— Testo —
# # # #
Al Brain Forum a Losanna era pure presentato un prototipo per aiutare a prevedere e diagnosticare crisi epilettiche.

Altri sviluppi

Sviluppato dalla società di ricerche mediche NeuroPro, con sede a Zurigo, il dispositivo viene ulteriormente elaborato presso il Centro svizzero per l’epilessia. I test clinici saranno effettuati a breve e il dispositivo dovrebbe essere commercializzato entro due anni.

Questi sono solo alcuni degli esempi di scoperte e applicazioni di successo delle tecnologie neuroscientifiche esposte al Forum a Losanna da una trentina di spin-off e start-up.

I misteri del cervello

Le neuroscienze sono un campo di ricerca fiorente in tutto il mondo. C’è una tendenza internazionale a lanciare grandi iniziative, compresi la US BRAIN Initiative e grandi progetti in Australia, Cina, Giappone e Israele, per cercare di svelare i misteri del cervello.

In Svizzera, i centri di ricerca nella regione del Lemano, in particolare l’EPFL, sono gli attori chiave nelle neuroscienze. Il Politecnico federale di Losanna era il coordinatore principale dello Human Brain Project finanziato dall’Unione europea, prima che una recente ristrutturazione gli togliesse il suo ruolo di leadership. Ciò nonostante resta una forza trainante, con oltre cento persone che lavorano sul progetto con sede al Campus Biotech di Ginevra.
# # # #
— Materiale fornito —

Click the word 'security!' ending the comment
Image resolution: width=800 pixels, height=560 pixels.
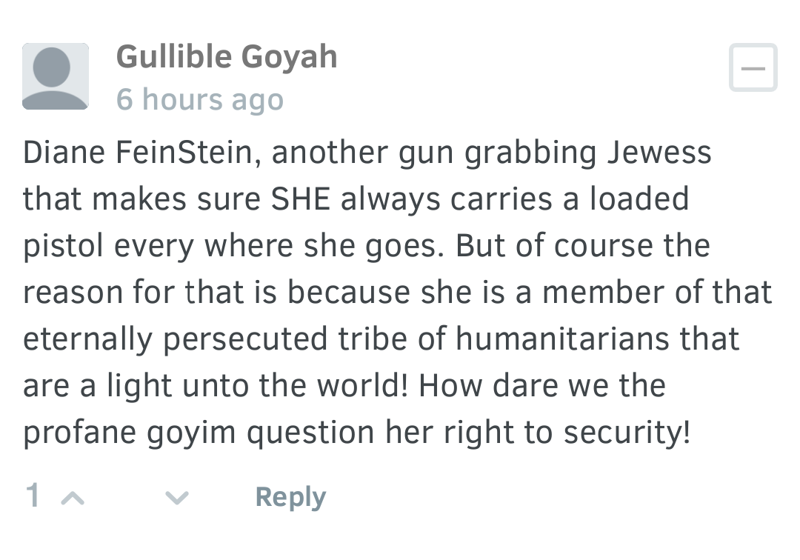pos(627,433)
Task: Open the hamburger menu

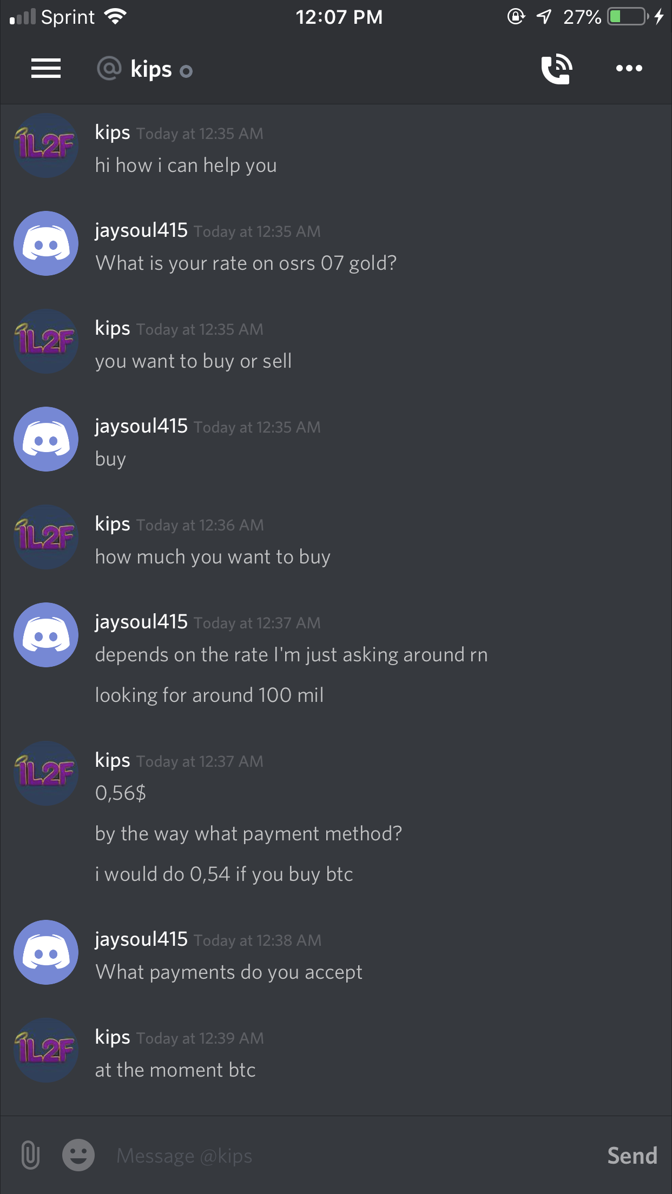Action: pyautogui.click(x=46, y=69)
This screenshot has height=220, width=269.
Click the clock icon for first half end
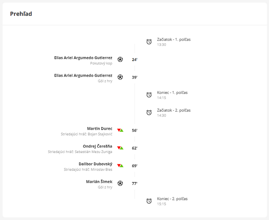point(149,95)
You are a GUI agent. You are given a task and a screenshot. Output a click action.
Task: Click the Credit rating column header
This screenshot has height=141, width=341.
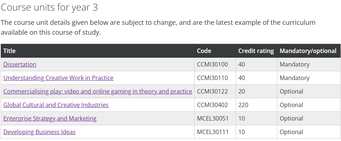tap(256, 51)
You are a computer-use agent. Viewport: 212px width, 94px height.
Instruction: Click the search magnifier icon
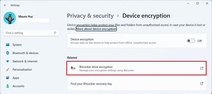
# # # #
— Compito 1 —
Secondo il testo, entro quanto tempo dovrebbe essere commercializzato il dispositivo sviluppato da NeuroPro?
— Compito 2 —
Cita dal testo il passo che si apre con le parole contenenti "Le neuroscienze sono" e si chiude con "Biotech di Ginevra.".

— Risposta attesa 1 —
Entro due anni.

— Risposta attesa 2 —
Le neuroscienze sono un campo di ricerca fiorente in tutto il mondo. C’è una tendenza internazionale a lanciare grandi iniziative, compresi la US BRAIN Initiative e grandi progetti in Australia, Cina, Giappone e Israele, per cercare di svelare i misteri del cervello.

In Svizzera, i centri di ricerca nella regione del Lemano, in particolare l’EPFL, sono gli attori chiave nelle neuroscienze. Il Politecnico federale di Losanna era il coordinatore principale dello Human Brain Project finanziato dall’Unione europea, prima che una recente ristrutturazione gli togliesse il suo ruolo di leadership. Ciò nonostante resta una forza trainante, con oltre cento persone che lavorano sul progetto con sede al Campus Biotech di Ginevra.